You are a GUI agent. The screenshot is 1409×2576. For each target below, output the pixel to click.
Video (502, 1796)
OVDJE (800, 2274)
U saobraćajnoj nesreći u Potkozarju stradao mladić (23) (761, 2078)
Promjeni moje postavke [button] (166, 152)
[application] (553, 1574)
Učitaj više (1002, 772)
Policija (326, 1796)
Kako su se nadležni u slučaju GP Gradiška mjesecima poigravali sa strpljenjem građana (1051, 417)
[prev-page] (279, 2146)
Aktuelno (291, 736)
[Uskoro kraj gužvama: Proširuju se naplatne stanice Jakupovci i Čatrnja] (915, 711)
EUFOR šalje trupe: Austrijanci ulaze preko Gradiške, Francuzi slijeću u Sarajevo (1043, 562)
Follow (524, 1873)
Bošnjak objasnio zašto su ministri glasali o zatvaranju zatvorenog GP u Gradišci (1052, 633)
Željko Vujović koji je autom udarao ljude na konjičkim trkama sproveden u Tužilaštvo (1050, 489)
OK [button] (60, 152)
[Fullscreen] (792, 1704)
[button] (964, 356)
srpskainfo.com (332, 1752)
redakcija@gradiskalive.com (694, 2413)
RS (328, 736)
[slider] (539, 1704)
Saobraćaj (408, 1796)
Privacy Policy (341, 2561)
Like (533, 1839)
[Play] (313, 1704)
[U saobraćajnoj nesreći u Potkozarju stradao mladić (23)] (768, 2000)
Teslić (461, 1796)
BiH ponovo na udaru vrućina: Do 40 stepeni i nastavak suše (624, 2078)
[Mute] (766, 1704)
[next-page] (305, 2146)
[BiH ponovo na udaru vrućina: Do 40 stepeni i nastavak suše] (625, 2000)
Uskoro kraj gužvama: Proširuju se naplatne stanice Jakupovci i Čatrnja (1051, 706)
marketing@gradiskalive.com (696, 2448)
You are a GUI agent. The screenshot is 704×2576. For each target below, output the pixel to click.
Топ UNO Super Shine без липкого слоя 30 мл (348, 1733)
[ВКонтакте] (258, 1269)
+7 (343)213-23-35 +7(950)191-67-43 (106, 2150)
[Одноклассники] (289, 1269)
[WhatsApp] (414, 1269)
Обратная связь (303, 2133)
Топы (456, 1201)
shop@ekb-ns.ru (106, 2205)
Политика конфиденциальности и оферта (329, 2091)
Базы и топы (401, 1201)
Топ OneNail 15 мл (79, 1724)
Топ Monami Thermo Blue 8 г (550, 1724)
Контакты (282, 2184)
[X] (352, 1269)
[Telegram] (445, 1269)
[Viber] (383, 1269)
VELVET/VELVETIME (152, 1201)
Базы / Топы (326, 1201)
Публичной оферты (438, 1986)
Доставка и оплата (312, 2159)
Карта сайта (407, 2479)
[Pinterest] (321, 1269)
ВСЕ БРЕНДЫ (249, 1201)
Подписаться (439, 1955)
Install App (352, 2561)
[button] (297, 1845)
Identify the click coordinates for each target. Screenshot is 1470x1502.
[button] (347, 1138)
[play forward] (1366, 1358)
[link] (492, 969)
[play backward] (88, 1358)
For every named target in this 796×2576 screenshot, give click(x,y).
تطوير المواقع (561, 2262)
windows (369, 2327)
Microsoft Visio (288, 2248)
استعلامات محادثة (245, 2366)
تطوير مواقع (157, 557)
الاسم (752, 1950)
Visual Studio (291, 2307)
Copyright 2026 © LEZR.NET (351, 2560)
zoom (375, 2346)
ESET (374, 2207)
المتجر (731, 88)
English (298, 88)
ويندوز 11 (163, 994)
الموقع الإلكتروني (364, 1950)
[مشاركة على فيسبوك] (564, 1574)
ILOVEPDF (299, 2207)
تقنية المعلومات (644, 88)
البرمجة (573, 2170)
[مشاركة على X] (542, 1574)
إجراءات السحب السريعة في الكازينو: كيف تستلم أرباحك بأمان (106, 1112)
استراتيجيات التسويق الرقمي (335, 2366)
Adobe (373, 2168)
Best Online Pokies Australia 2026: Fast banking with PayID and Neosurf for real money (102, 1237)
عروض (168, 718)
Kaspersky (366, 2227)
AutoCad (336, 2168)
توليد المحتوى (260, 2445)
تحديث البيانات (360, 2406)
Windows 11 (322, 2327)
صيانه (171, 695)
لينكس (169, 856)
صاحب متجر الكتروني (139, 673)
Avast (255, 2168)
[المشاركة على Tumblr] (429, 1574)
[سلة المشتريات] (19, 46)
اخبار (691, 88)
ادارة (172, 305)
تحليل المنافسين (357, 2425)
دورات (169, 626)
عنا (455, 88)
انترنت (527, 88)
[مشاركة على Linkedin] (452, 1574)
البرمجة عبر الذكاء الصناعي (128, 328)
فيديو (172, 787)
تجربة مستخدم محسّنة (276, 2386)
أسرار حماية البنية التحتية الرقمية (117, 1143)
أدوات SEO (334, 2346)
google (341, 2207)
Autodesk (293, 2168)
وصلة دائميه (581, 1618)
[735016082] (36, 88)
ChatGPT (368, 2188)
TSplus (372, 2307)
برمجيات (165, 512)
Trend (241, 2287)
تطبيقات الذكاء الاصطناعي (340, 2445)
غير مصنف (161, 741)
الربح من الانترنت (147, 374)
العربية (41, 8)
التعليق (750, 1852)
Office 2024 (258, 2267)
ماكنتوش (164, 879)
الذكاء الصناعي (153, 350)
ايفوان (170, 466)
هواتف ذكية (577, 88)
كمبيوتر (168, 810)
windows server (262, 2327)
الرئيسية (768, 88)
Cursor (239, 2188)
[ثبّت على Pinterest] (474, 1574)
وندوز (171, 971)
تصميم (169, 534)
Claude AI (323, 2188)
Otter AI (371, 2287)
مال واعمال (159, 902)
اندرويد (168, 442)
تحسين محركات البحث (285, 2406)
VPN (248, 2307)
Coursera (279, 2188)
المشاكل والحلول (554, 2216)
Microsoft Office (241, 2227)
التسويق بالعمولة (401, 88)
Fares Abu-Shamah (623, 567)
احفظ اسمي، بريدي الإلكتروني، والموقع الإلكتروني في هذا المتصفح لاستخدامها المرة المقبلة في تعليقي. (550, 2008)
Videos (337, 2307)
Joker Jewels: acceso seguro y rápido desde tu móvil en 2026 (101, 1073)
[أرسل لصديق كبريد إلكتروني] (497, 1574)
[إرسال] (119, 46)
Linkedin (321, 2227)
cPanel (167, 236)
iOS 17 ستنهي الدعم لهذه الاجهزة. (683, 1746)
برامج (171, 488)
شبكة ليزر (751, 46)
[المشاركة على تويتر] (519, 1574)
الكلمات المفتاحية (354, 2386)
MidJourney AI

---

◆ **Problem details**
Find each line above that contains "Proširuju", and copy those lines.

◆ **Exercise response**
[Uskoro kraj gužvama: Proširuju se naplatne stanice Jakupovci i Čatrnja] (915, 711)
Uskoro kraj gužvama: Proširuju se naplatne stanice Jakupovci i Čatrnja (1051, 706)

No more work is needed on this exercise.